Florida Medical Doctor, Dr. Yvelice Villaman Bencosme Pleads Guilty to Conspiring to Falsify Clinical Trial Data
Dr. Yvelice Villaman Bencosme, 64, of Miami, Florida, pleaded guilty in U.S. District Court for the Southern District of Florida today to one count of conspiracy to commit wire fraud. Bencosme was a licensed medical doctor who served as the primary investigator for clinical trials purportedly conducted at a medical clinic called Unlimited Medical Research (UM Research) in Miami. In pleading guilty, Bencosme admitted that from approximately 2013 to 2016, she participated in a scheme to defraud an unnamed pharmaceutical company by fabricating the data and participation of subjects in a clinical trial at UM Research. The clinical trial was designed to investigate the safety and efficacy of an asthma medication in children between the ages of four and 11. Bencosme admitted that she falsified medical records to make it appear that pediatric subjects arrived for scheduled visits at UM Research, took study drugs as required, and received checks as payment for site visits.
“Clinical trials are critical to ensuring the safety and effectivness of new drugs. Falsifying that data can endanger consumers,” said Acting Assistant Attorney General Jeffrey Bossert Clark of the Justice Department’s Civil Division. “The Department of Justice will continue to work hand-in-hand with the FDA to investigate and prosecute fraudsters who put personal profit before public health.”
“When those charged with investigating the efficacy of new drugs manipulate the data for personal profit, they violate the public’s trust and pose serious threats to our collective health and safety,” said U.S. Attorney Ariana Fajardo Orshan for the Southern District of Florida. “Such selfish and irresponsible behavior is criminal and will be prosecuted.”
“FDA’s evaluation of a new drug begins with an analysis of reliable and accurate data from clinical trials. Compromised clinical trial data could impact the agency’s decisions about the safety and effectiveness of the drug under review,” said Special Agent in Charge Justin C. Fielder of the Food and Drug Administration (FDA) Office of Criminal Investigations, Miami Field Office. “We will continue to investigate and bring to justice those who deny the public their right to safe and effective medicines.”
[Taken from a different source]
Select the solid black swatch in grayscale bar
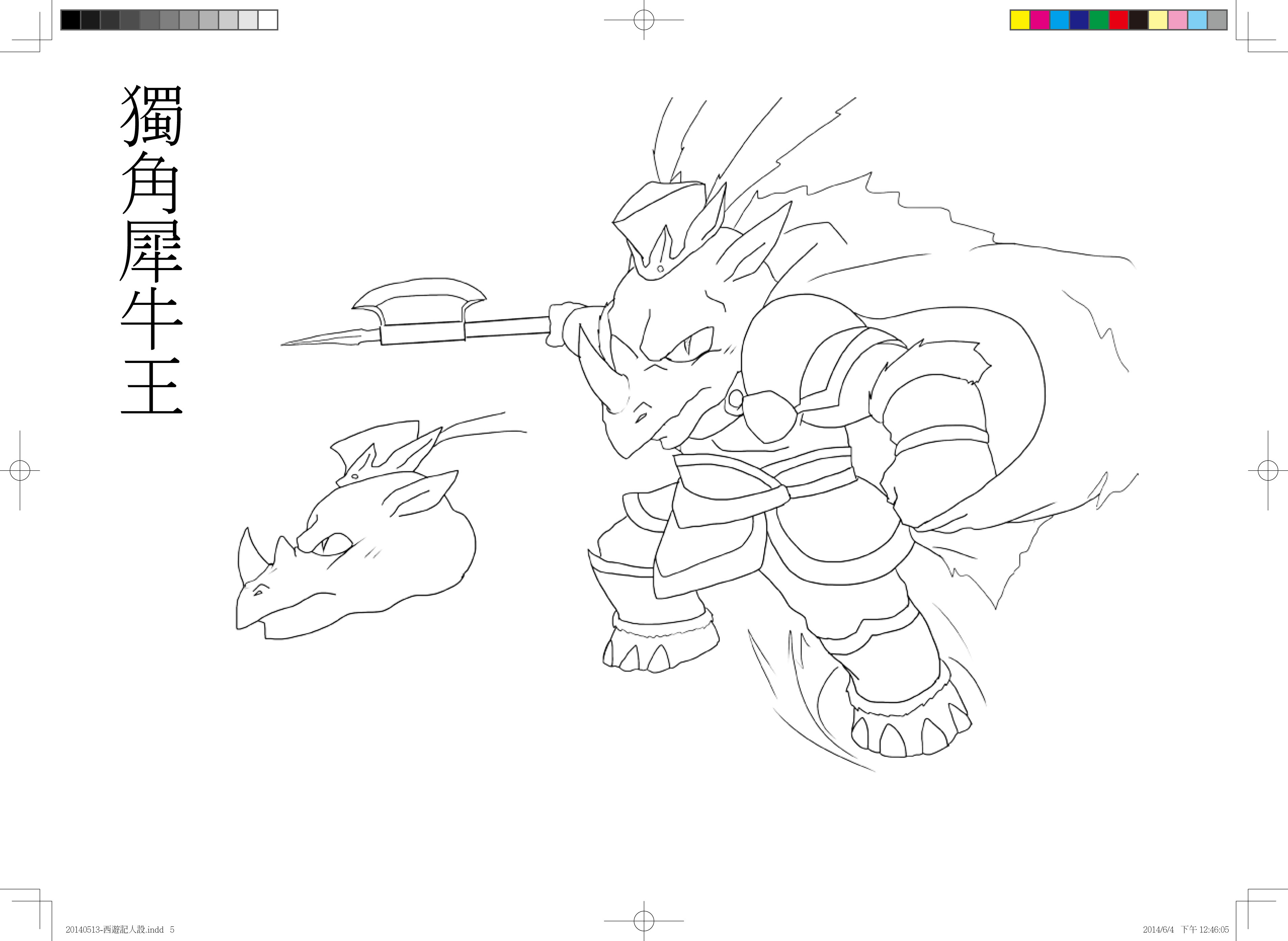The height and width of the screenshot is (941, 1288). coord(71,20)
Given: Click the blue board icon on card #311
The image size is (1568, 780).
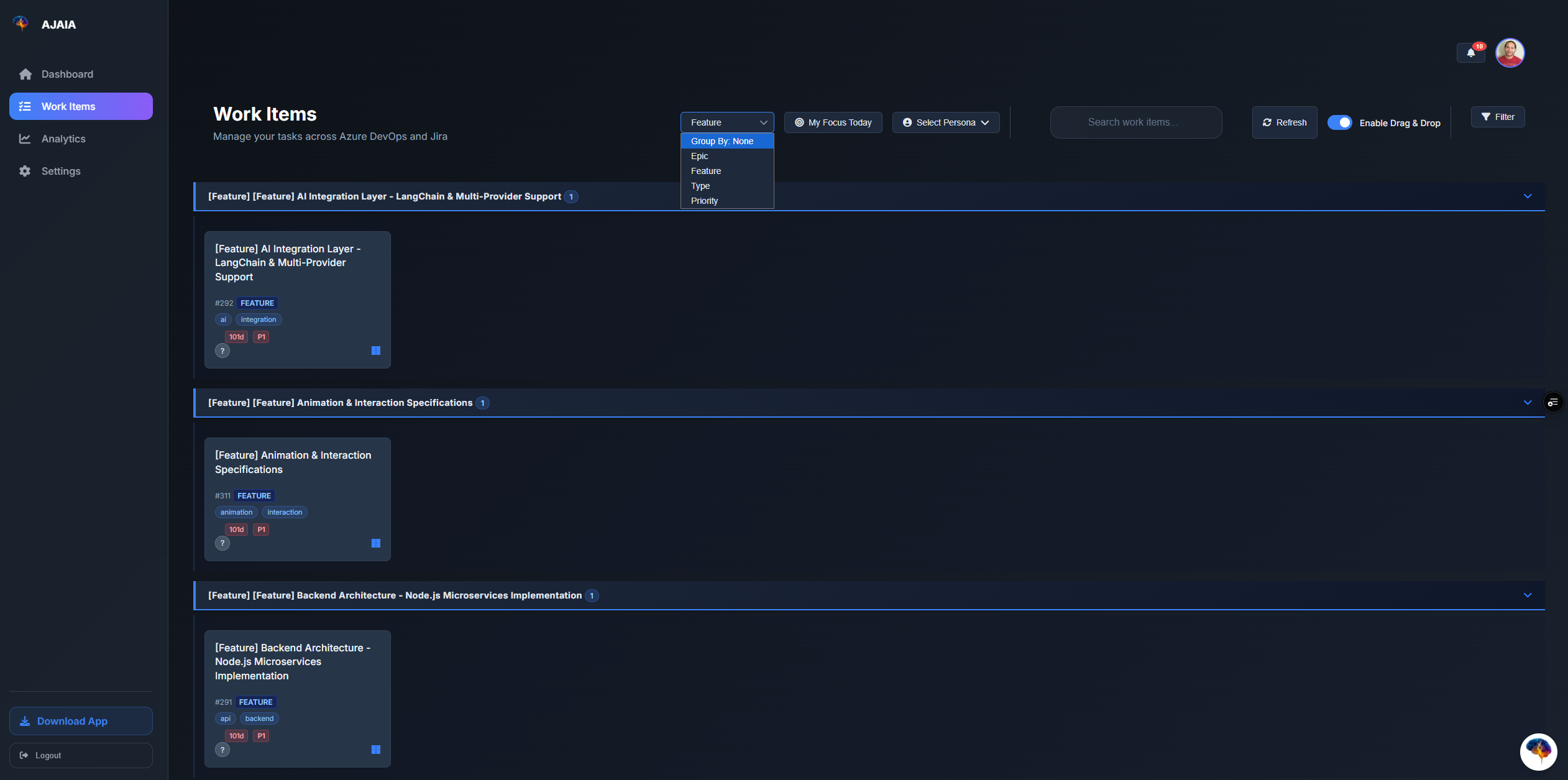Looking at the screenshot, I should [x=376, y=543].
Bencosme pleaded guilty before U.S. District Court Judge Beth Bloom. When sentenced, Bencosme faces a maximum penalty of 20 years in prison. Bencosme is the second defendant to plead guilty in this matter. Lisett Raventos, a former study coordinator at UM Research, pleaded guilty to a conspiracy charge in November 2020. Two other defendants were charged in connection with the scheme, and they are presumed innocent until proven guilty beyond a reasonable doubt.
Trial Attorneys Joshua Rothman and Kara M. Traster of the Department of Justice Civil Division’s Consumer Protection Branch are prosecuting the case. The FDA’s Office of Criminal Investigations, Miami Field Office, investigated the case, and the U.S. Attorney’s Office of the Southern District of Florida provided critical assistance.